The rate of shelling casualties this year has been about the same as it was a year ago. But there is concern that heavier barrages are to come. Approximately 500 shells have landed in and about the city and airport since the current insurgent offensive began more than five weeks ago, and nearly 500 civilians have been killed or wounded. The rockets that fall on the city almost never land on military targets, and Western military observers believe the purpose is almost entirely psychological rather than strategic. Most of the rockets fall on the edges of the city. Phnom Penh is under no immediate threat of a major ground assault, but almost all supply routes to the city are cut and there are few outgoing international flights. The French Embassy cited the flight situation in recommending that French women and children leave, saying that quick evacuation of such a large community — 2,000 in all — would be difficult if the military situation deteriorated suddenly. The city has more than month’s supply of food and fuel, but the last main supply route to the outside world, the Mekong River, is blockaded by the insurgents, who have begun to lay mines in it.
President Ford has asked for $497‐million in military aid for Cambodia, but figures obtained in Phnom Penh and from the Administration’s own estimates show that as recently as a few weeks ago American officials believed a far lower amount would be sufficient. Information gathered from Western diplomats and military analysts, as well as from officials at the United States Embassy, indicates that the President’s request last week for supplemental military aid — an extra $222 million, which would bring the total to the $497‐million figure — may be more than the government needs for this fiscal year, which ends June 30. The analysts feel that this raises serious questions whether the Ford Administraion is trying to extablish a buffer arms stock for next year, when a war‐weary Congress can bc expected to provide even less aid to Indochina than this year.
The Saigon Government held a long news conference today in which it presented what it called “live evidence” that it had cracked a ring of Communist agents who had infiltrated the press here. The two‐and‐a‐half‐hour conference, presided over by the commander of the national police, the Interior Minister and the Information Minister, featured two men who said they were former Communist agents who had specialized in subverting Saigon’s press. Vietnamese and foreign reporters were not permitted to question the two after they had spoken. After the news conference, an editor of Điện Tín, one of five opposition newspapers closed by the Government earlier this week, denounced one of the two men as a police agent. The crackdown on the press followed the publication Sunday by nine dailies of a political “indictment” of President Nguyễn Văn Thiệu by the Roman Catholic‐led People’s Anticorruption Movement. Arrests of journalists began over the weekend and continued into early this week.

* DATASET CONTENT

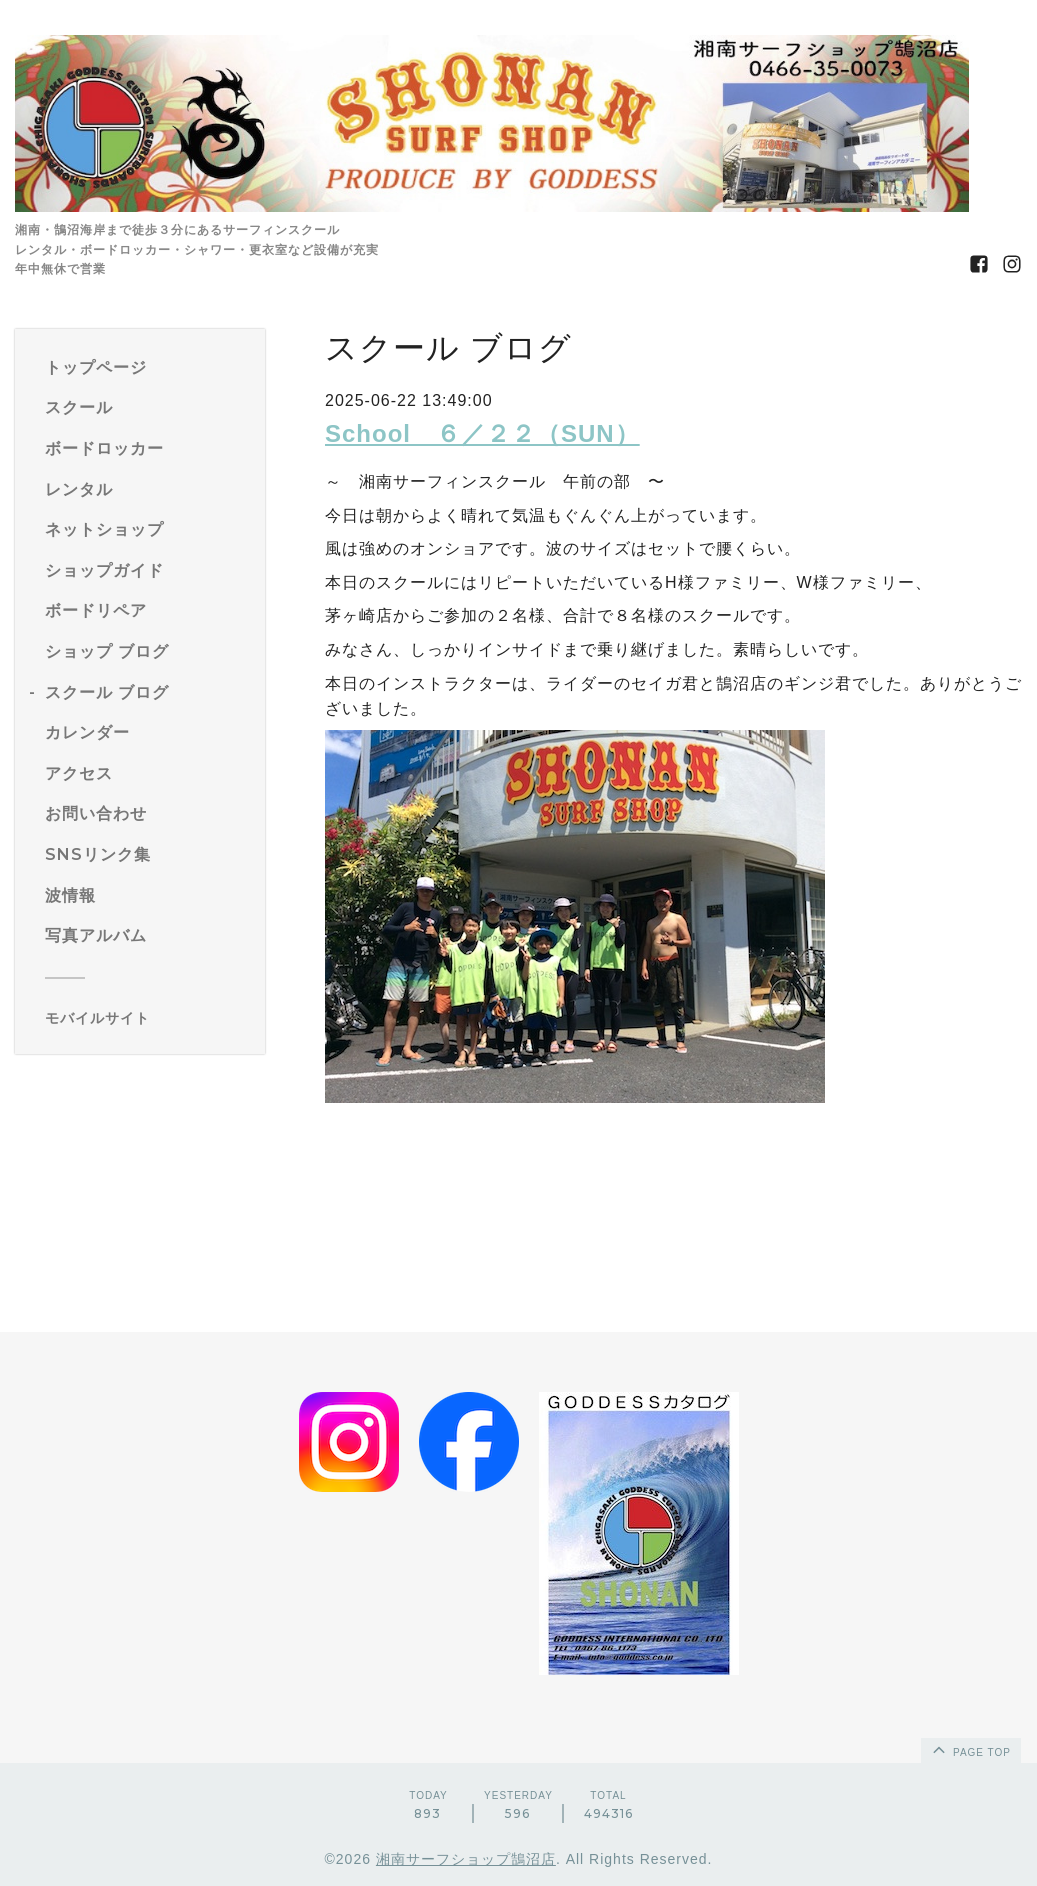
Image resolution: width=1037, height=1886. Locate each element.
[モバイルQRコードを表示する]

* AIM 1
Answer these questions using the news excerpt above:
(a) About how many shells have landed in and around the city and airport since the current insurgent offensive began?
(b) What total amount of military aid for Cambodia has President Ford requested?
(c) Which newspaper's editor denounced one of the two men as a police agent?
* AIM 2
Reproduce word for word the part of the news excerpt above starting with "President Ford has" and going on through "than this year.".

* FULL SOLUTION 1
(a) Approximately 500 shells.
(b) $497 million.
(c) Điện Tín.

* FULL SOLUTION 2
President Ford has asked for $497‐million in military aid for Cambodia, but figures obtained in Phnom Penh and from the Administration’s own estimates show that as recently as a few weeks ago American officials believed a far lower amount would be sufficient. Information gathered from Western diplomats and military analysts, as well as from officials at the United States Embassy, indicates that the President’s request last week for supplemental military aid — an extra $222 million, which would bring the total to the $497‐million figure — may be more than the government needs for this fiscal year, which ends June 30. The analysts feel that this raises serious questions whether the Ford Administraion is trying to extablish a buffer arms stock for next year, when a war‐weary Congress can bc expected to provide even less aid to Indochina than this year.